В. В. Стасов, думается, не случайно выделил имя П. М. Третьякова. Он посвятил ему не менее строк, нежели отцам-основателям Товарищества, ибо понял — от этого человека так же, если не более, зависит — жить этой идее или нет. Серьезность намерений собирателя была налицо (Третьяков купил с выставки восемь работ), и критику надобно было искать его расположения, чтобы впоследствии влиять на события.

Все, что было наработано вне стен Академии художеств, предстало перед зрителем, и это не могло не радовать Мясоедова. С удовольствием читал он мнение обозревателя «Голоса»: «…по достоинству выставленных картин она далеко оставляет за собой прежние выставки, в последнее время, видимо, начавшие клониться к упадку».

И материально художники выиграли. Всего картин было продано на сумму около 23 тысяч рублей. Более 4 тысяч рублей, согласно уставу, было распределено между участниками выставки.

Но явно не хватило пороху на следующую выставку. Она хотя и была встречена благосклонно, но не получила такого широкого резонанса, как первая. Явились и новые экспоненты: В. М. Васнецов, К. А. Савицкий, И. Е. Репин. Были представлены и картина Г. Г. Мясоедова «Уездное Земское собрание в обеденное время», и «Христос в пустыне» И. Н. Крамского, и все же… все же… «В настоящем году нет вещей выдающихся», — напишет И. Н. Крамской И. Е. Репину. Не было их и на третьей, и на четвертой выставке.

Полотна H. Н. Ге, И. Н. Крамского, А. К. Саврасова, представленные на четвертой выставке, в художественном отношении значительно уступали их прежним работам.

Пятую, открытую в 1876 году, можно было отнести к числу наименее значительных выставок Товарищества.

Академия художеств лишила передвижников возможности выставлять работы в своих залах, и они растерялись.

На следующей, шестой выставке, открывшейся после длительного перерыва, тон задавали уже передвижники второго поколения, с их новыми взглядами и идеями.
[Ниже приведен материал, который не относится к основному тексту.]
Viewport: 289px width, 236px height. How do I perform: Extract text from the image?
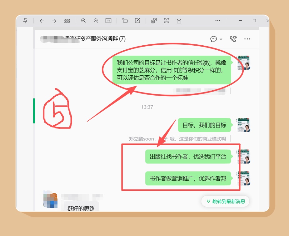[167, 21]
Не ладились отношения между H. Н. Ге и И. Н. Крамским, и это не могло не огорчать Мясоедова.

«Вначале Ге и Крамской жили в ладу и полном согласии, — писал Григорий Григорьевич, — впоследствии, когда картины Ге не делали впечатления, равного картине „Петр и Алексей“, а Крамской с черных портретов перешел на картины и почувствовал себя довольно сильным, чтобы занять место рядом с Ге, между ними пробежала кошка. Крамской позволял себе делать замечания вроде: „Я устал защищать ваши картины, Николай Николаевич“ и т. д. Благодаря таким уколам из отношений их исчезла всякая сердечность, и навсегда, что, конечно, не мешало благополучному течению нашего дела».

Не сошелся характером с И. Н. Крамским и сам Г. Г. Мясоедов.
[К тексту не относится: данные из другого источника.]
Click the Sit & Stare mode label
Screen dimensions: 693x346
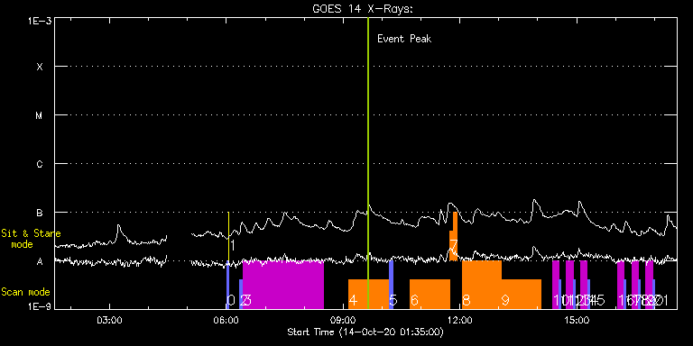pos(31,239)
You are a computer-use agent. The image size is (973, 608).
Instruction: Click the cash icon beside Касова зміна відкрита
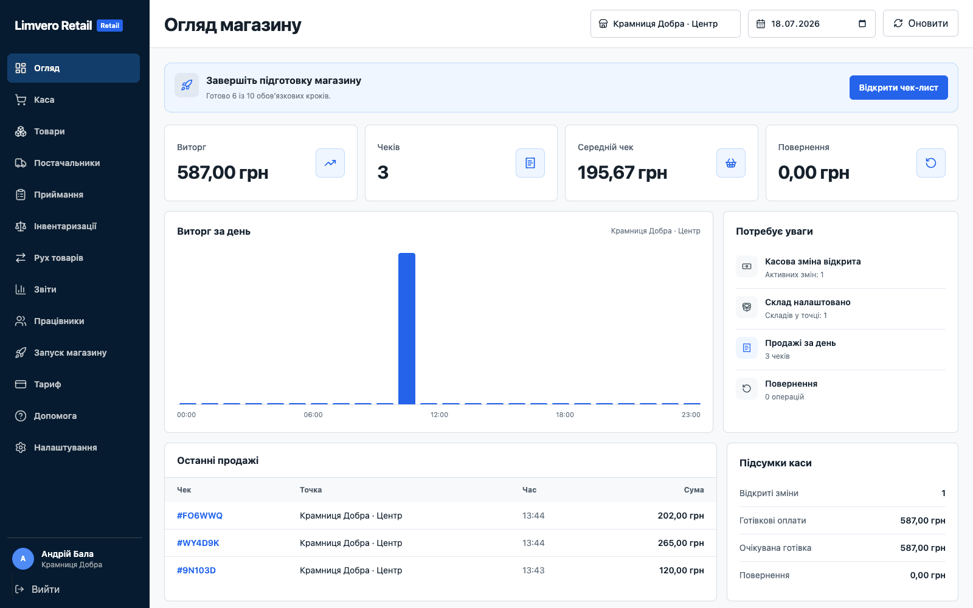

«Мне кажется (не знаю, правда ли это), что Мясоедов так невзлюбил Кр<амского> именно за то, что видел в нем попытки завладеть Товариществом, и не хотел этого терпеть», — заметит В. Стасов.

Эта неровность в отношении к Крамскому чувствовалась и в тех замечаниях, которые Мясоедов высказывал в отношении работ Ивана Николаевича.
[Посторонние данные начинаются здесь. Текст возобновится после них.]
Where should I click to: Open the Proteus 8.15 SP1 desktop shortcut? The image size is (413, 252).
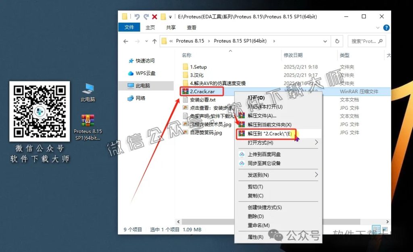(88, 120)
В. Н. Третьякова записала в дневнике 1880 года: «Приехал <…> Гр<игорий> Гр<игорьевич> Мясоедов — художник, пользующийся репутацией прямого, честного человека. Прошла я всю картинную галерею, слушая его замечания, с кот<орыми> я соглашалась, но не со всеми. Он одобрил, что у нас копируют. Это большое благо для поддержания русской школы. Заметил, что Крамской, по своей сухой натуре, не мог изобразить Христа как мирового страдальца, а вышел он у него как страдалец-сектант».